6. Access to Summarized and Unsummarized Data

Summarized data. Aggregated findings may be publicly shared through reports, dashboards, presentations, articles, research collaborations, and educational materials to help the community understand trends, outcomes, and emerging insights. To protect privacy, we apply aggregation thresholds and suppress results drawn from groups too small to safely report.

Unsummarized / row-level data. In some cases, appropriately anonymized row-level datasets may be made available to qualified researchers, academic institutions, advocacy groups, nonprofit collaborators, community initiatives aligned with our mission, or licensed organizations conducting private or commercial research.

All access to row-level data — whether free or licensed — is governed by the same protections:

  • access is reviewed and approved by our data-access review body;

  • recipients sign a data-use agreement prohibiting re-identification, redistribution, and onward sale;

  • only de-identified data is released — never identifiable records;

  • decisions are guided by ethical considerations, participant protection, scientific integrity, and alignment with public-benefit objectives.

We are committed to preventing exploitative or unethical uses of community-contributed data while avoiding unnecessary gatekeeping of knowledge.

7. Research and Advocacy Use

Research and advocacy partners may use community data to study mental health outcomes, improve treatment understanding, explore safety considerations, support public-policy reform, advocate for accessibility, and contribute to broader scientific understanding. Wherever possible we encourage open collaboration, transparent methodologies, reproducible findings, and community-benefit models.

We believe advocacy informed by real-world observational data can create more compassionate, evidence-informed approaches to mental health and wellness policy.

8. Ownership and Stewardship

We draw a clear line between experience and dataset. Contributors own their own experiences and the personal information they share. PSY Data Society holds and maintains the resulting aggregated, anonymized dataset as its steward, and is the party authorized to manage and license access to it under the terms of this policy.

We do not view ourselves as the owner of human healing experiences. We are stewards of a growing body of collective knowledge entrusted to us by individuals and communities seeking better outcomes. Our responsibility is to protect that trust, preserve ethical standards, ensure transparency, and make meaningful insights accessible to the broader world. We believe no single organization should become the gatekeeper of knowledge capable of improving human well-being.

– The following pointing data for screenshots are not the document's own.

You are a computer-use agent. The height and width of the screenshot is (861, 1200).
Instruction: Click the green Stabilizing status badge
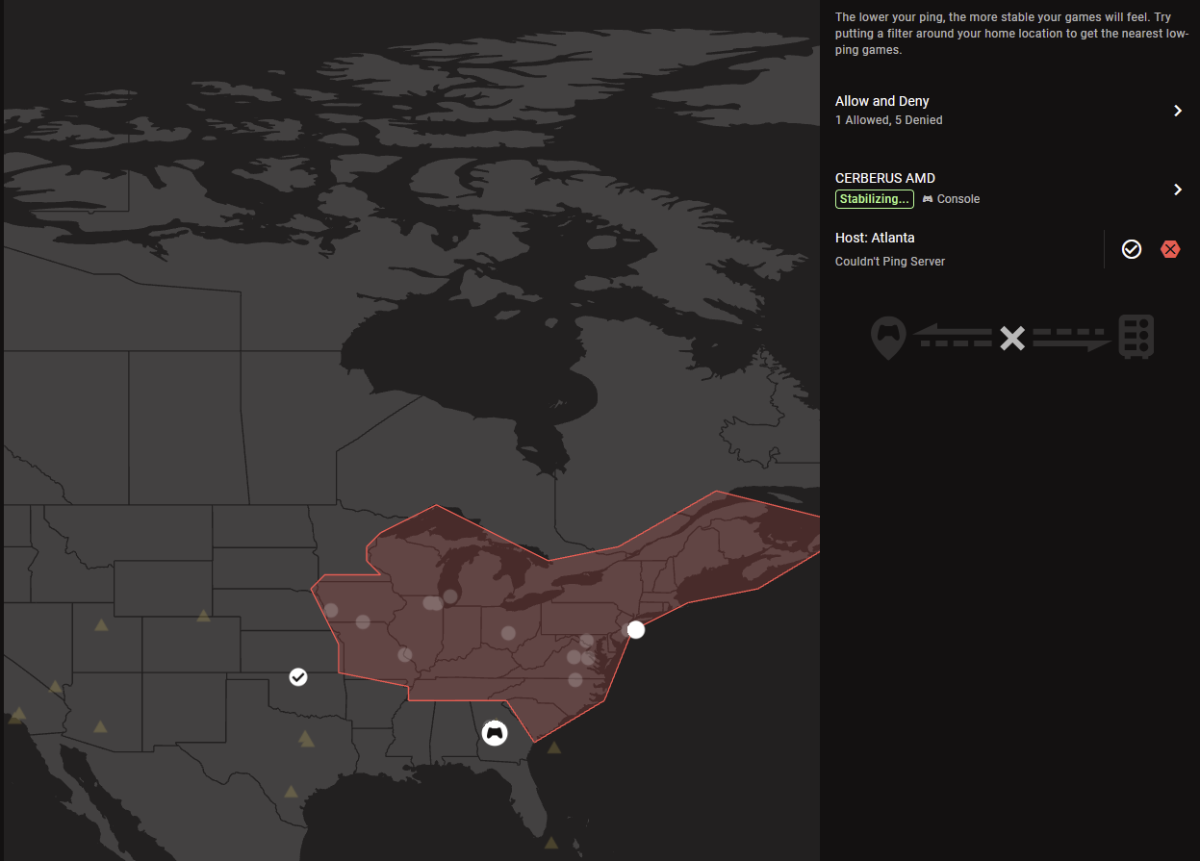point(874,199)
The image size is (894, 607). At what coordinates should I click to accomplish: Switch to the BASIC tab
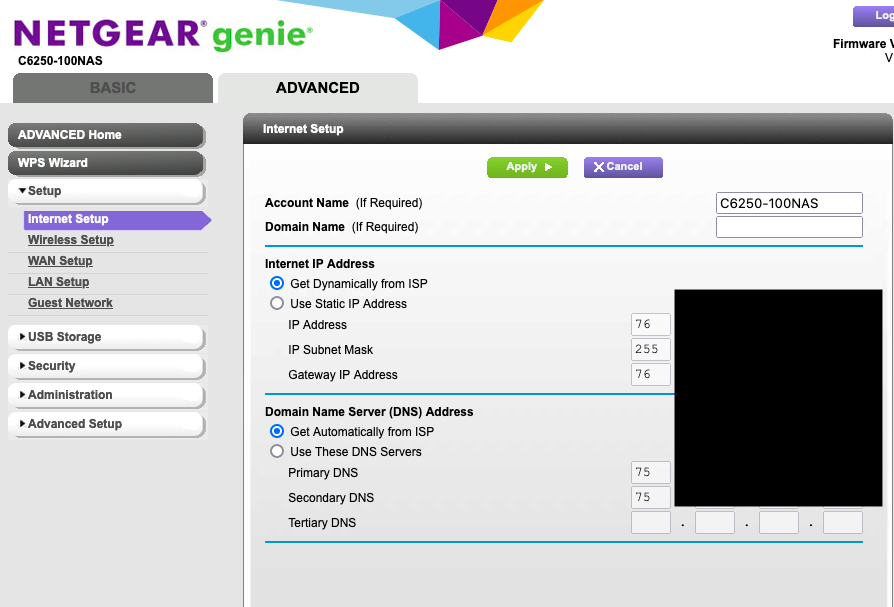pos(113,88)
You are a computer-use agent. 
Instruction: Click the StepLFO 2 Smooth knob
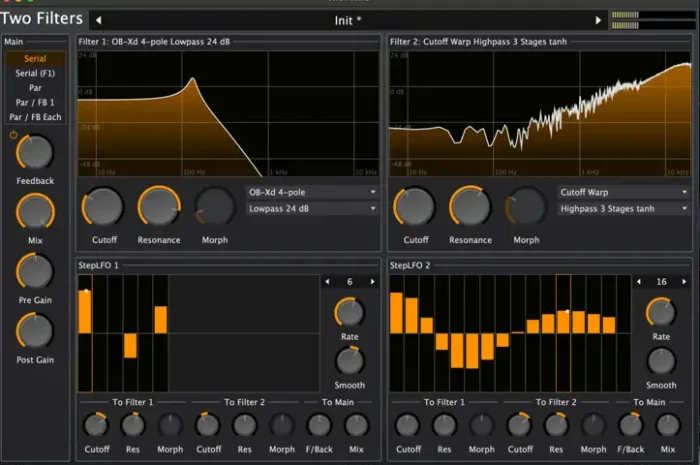click(661, 361)
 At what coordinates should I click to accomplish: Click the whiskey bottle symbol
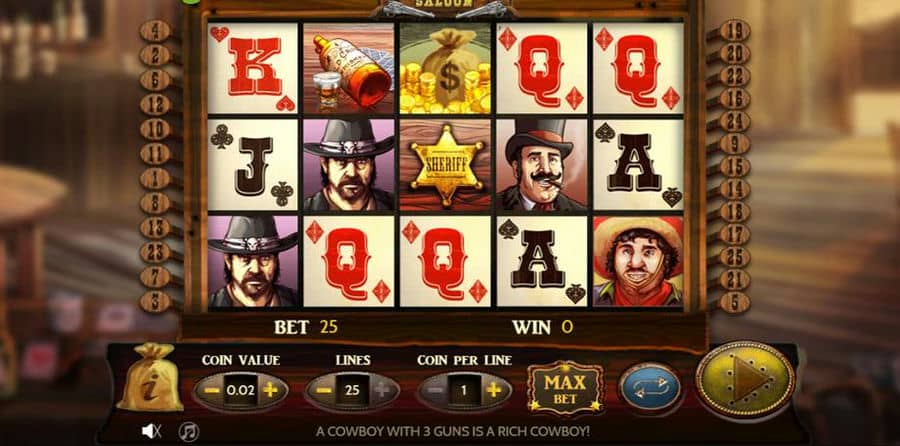tap(349, 68)
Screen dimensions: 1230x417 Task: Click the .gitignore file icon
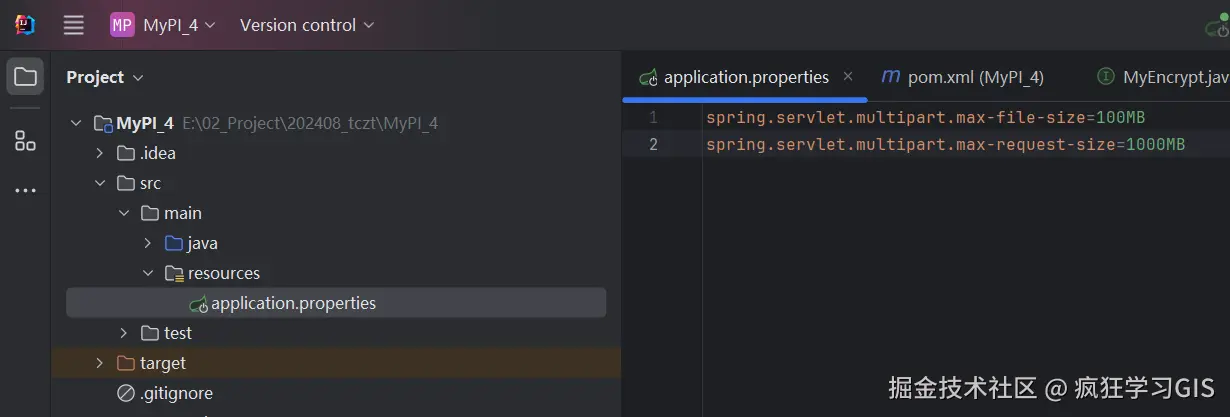click(x=126, y=393)
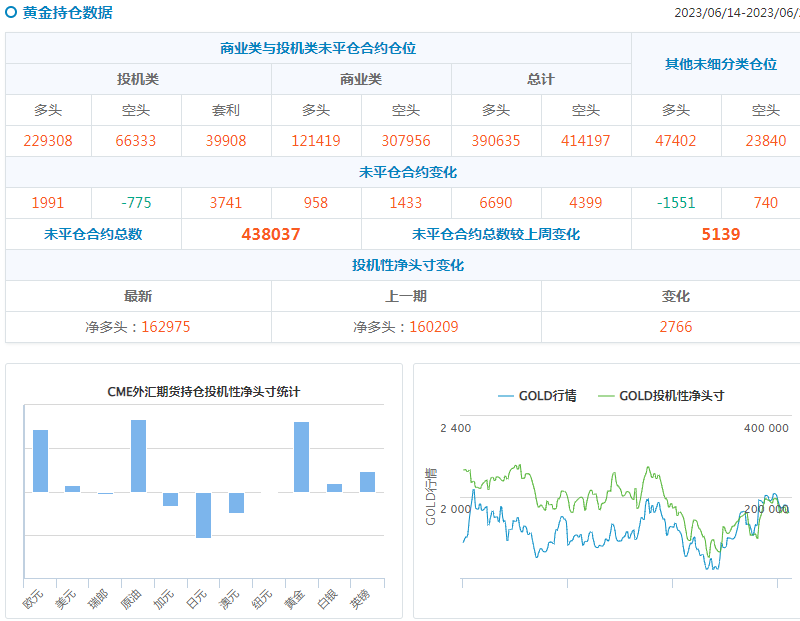Click the 商业类 column header

click(x=361, y=80)
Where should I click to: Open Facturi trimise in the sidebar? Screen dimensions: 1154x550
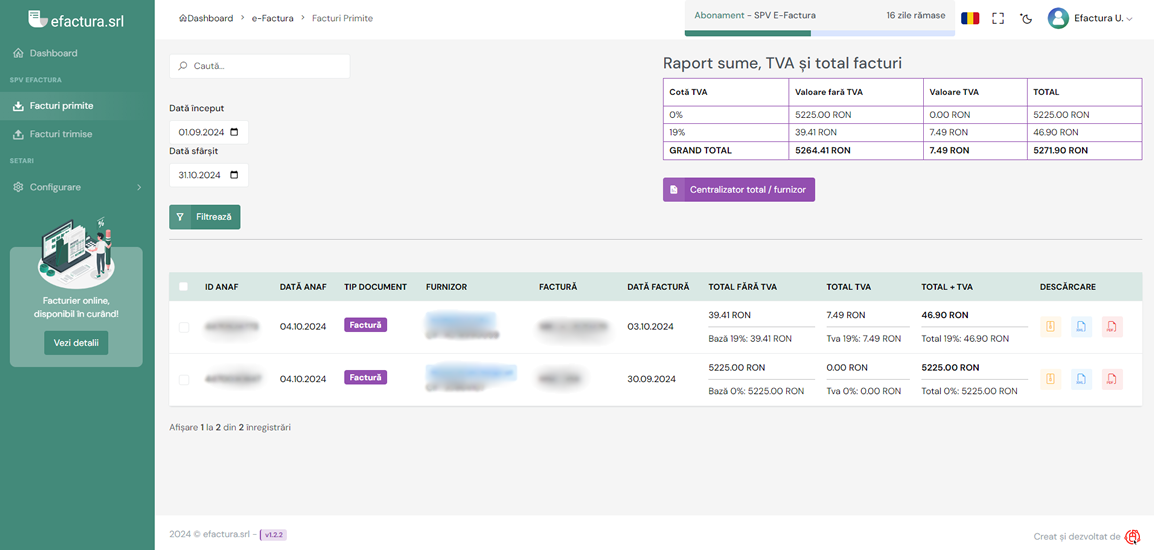pos(61,134)
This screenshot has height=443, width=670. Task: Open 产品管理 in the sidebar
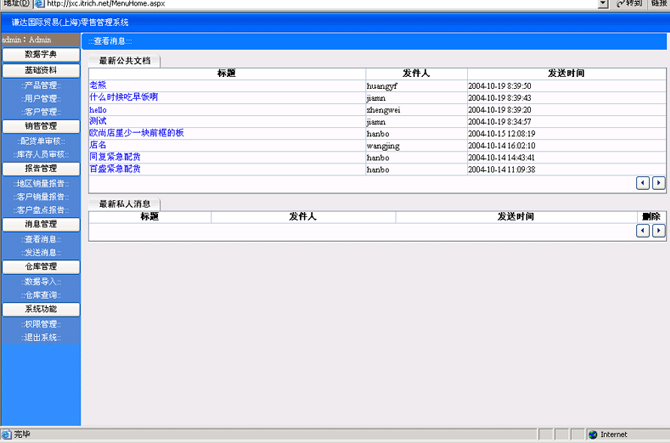[40, 85]
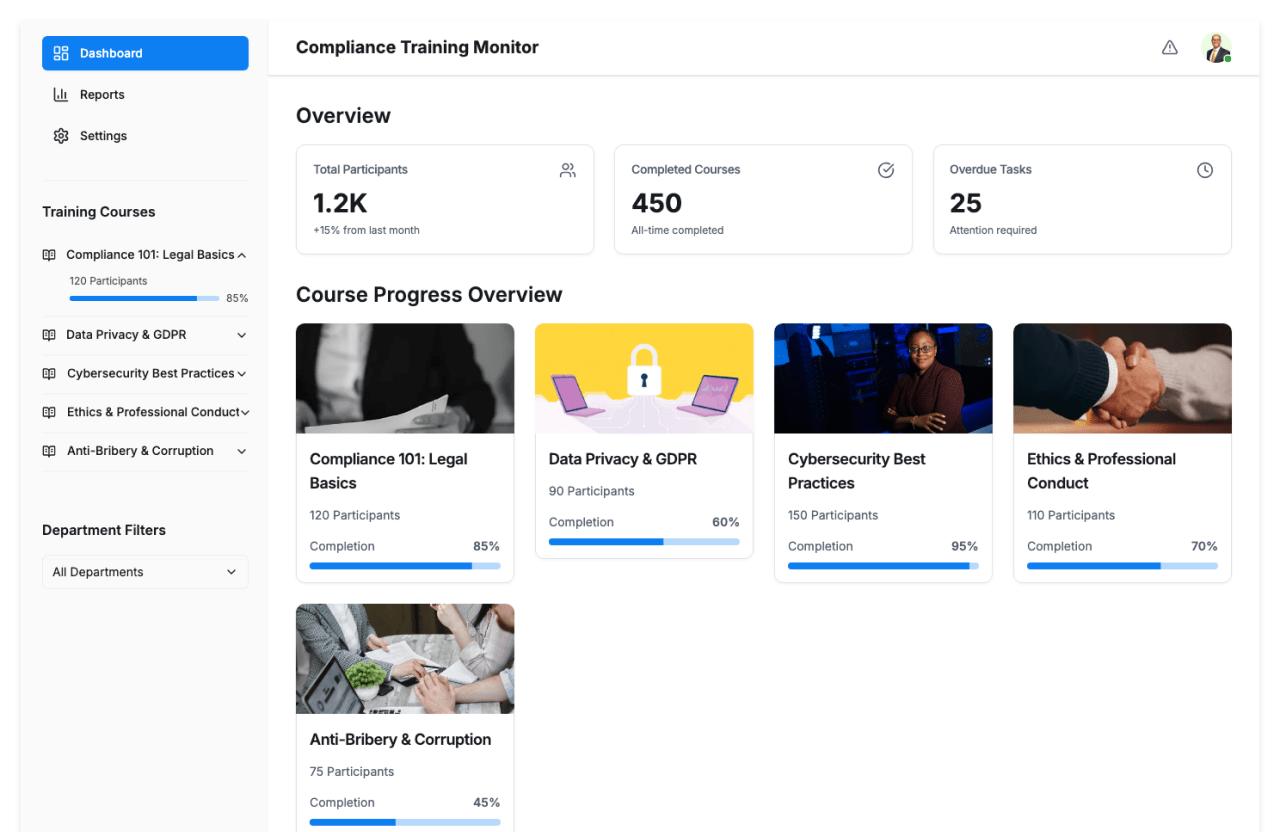The height and width of the screenshot is (832, 1280).
Task: Expand Ethics & Professional Conduct in sidebar
Action: click(x=244, y=412)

9. Your Rights and Choices

Your participation is voluntary, and you remain in control of your personal information. At any time, you may:

  • Withdraw your consent and stop contributing data;

  • Request a copy of the personal information we hold about you;

  • Request corrections to inaccurate information;

  • Request deletion of your identifiable data.

To make any of these requests, contact us at [email/contact]. We will respond within the timeframes required by applicable law. Please note that once data has been fully anonymized and aggregated, it can no longer be linked to you and therefore cannot be individually withdrawn or deleted.

10. Commitment to Continuous Improvement

As technology, ethics, regulations, and community expectations evolve, this policy may also evolve. We are committed to ongoing ethical review, community feedback, transparent governance, and continuous improvement of our data-stewardship practices. Material changes will be posted here with an updated effective date. Trust is earned through consistent action, accountability, and openness — not policy statements alone.

11. Closing Statement

Healing knowledge has historically been fragmented, inaccessible, or controlled by systems that do not always prioritize collective human well-being. We believe there is another path — where individuals can contribute safely, communities can learn together, researchers and advocates can collaborate openly, transparency replaces gatekeeping, and data becomes a tool for collective healing rather than private control.

That is the future we are working to build through Inner Atlas and PSY Data Society.